Learn SQL Lesson

Other Common Window Functions

You have now seen the main shape of window functions: a function call followed by an `OVER (...)` clause.

The same window definition can be paired with several families of functions:

**Aggregate window functions** reuse aggregates you already know, but without collapsing rows:

`SUM(...) OVER (...)`, `AVG(...) OVER (...)`, `MIN(...) OVER (...)`, `MAX(...) OVER (...)`, and `COUNT(...) OVER (...)`

Use these for totals, running totals, moving averages, group averages beside detail rows, and percent-of-total calculations.

**Ranking functions** assign positions inside an ordered window:

`ROW_NUMBER()` gives every row a unique sequence number. `RANK()` gives tied rows the same rank and leaves gaps. `DENSE_RANK()` gives tied rows the same rank without gaps. `NTILE(n)` splits ordered rows into roughly equal buckets, such as quartiles with `NTILE(4)`.

Use these for top-N queries, leaderboards, deduplication, and percentile-style grouping.

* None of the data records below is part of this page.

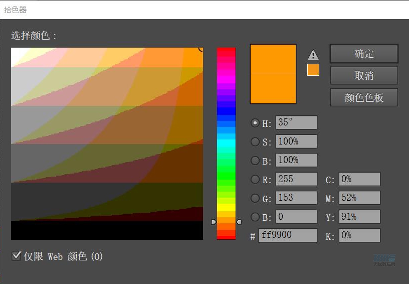This screenshot has height=284, width=409.
Task: Click the 确定 button
Action: click(x=364, y=54)
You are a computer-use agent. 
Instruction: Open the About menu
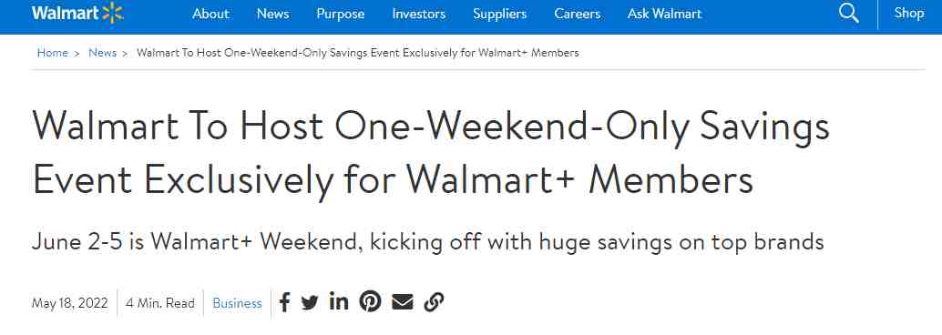point(210,14)
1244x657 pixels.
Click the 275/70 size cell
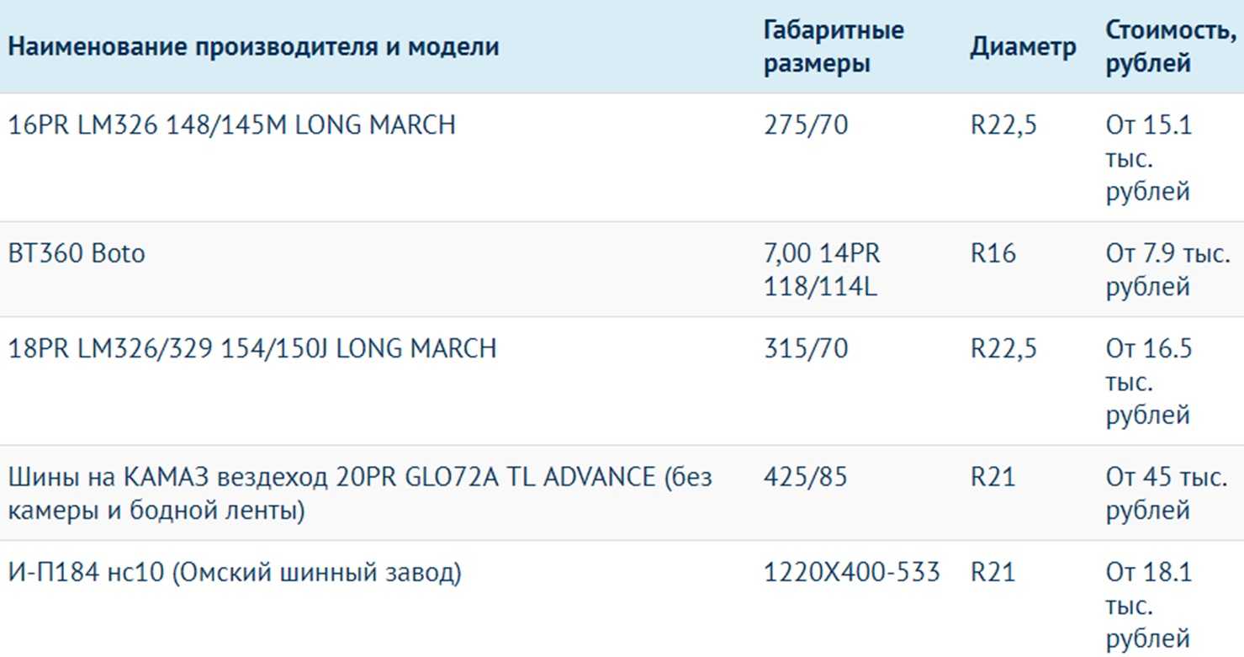tap(806, 125)
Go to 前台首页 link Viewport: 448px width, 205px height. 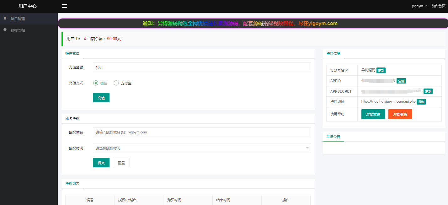coord(438,6)
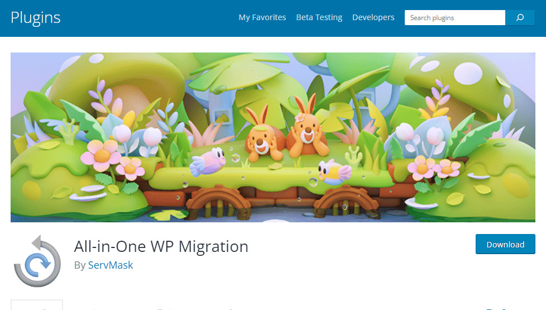The width and height of the screenshot is (546, 310).
Task: Click the left rabbit in the banner
Action: pos(261,139)
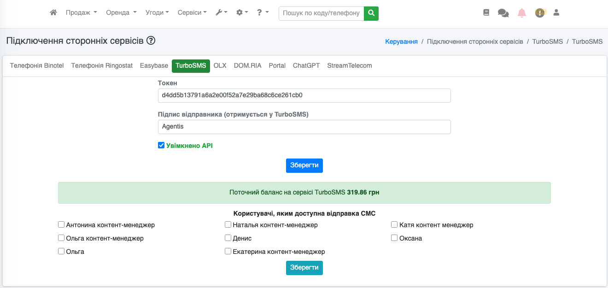Click into the Токен input field
Screen dimensions: 608x288
point(304,95)
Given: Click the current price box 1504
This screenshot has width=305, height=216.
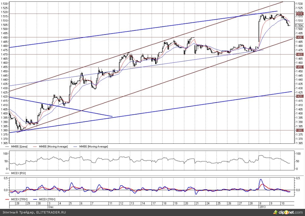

**Offset functions** compare a row to nearby rows:

`LAG(...)` looks backward. `LEAD(...)` looks forward.

Use these for change-over-time analysis, previous/next status, gaps between events, and month-over-month comparisons.

**Value functions** pick values from a window frame:

`FIRST_VALUE(...)` returns the first value in the current frame. `LAST_VALUE(...)` returns the last value in the current frame. `NTH_VALUE(..., n)` returns the nth value in the current frame.

These are powerful, but they depend heavily on the window frame. If `LAST_VALUE` surprises you, check whether your frame ends at the current row or at the end of the partition.

A useful rule of thumb: choose the function for the question, then choose `PARTITION BY` for the groups, `ORDER BY` for the sequence, and a frame when the exact row range matters.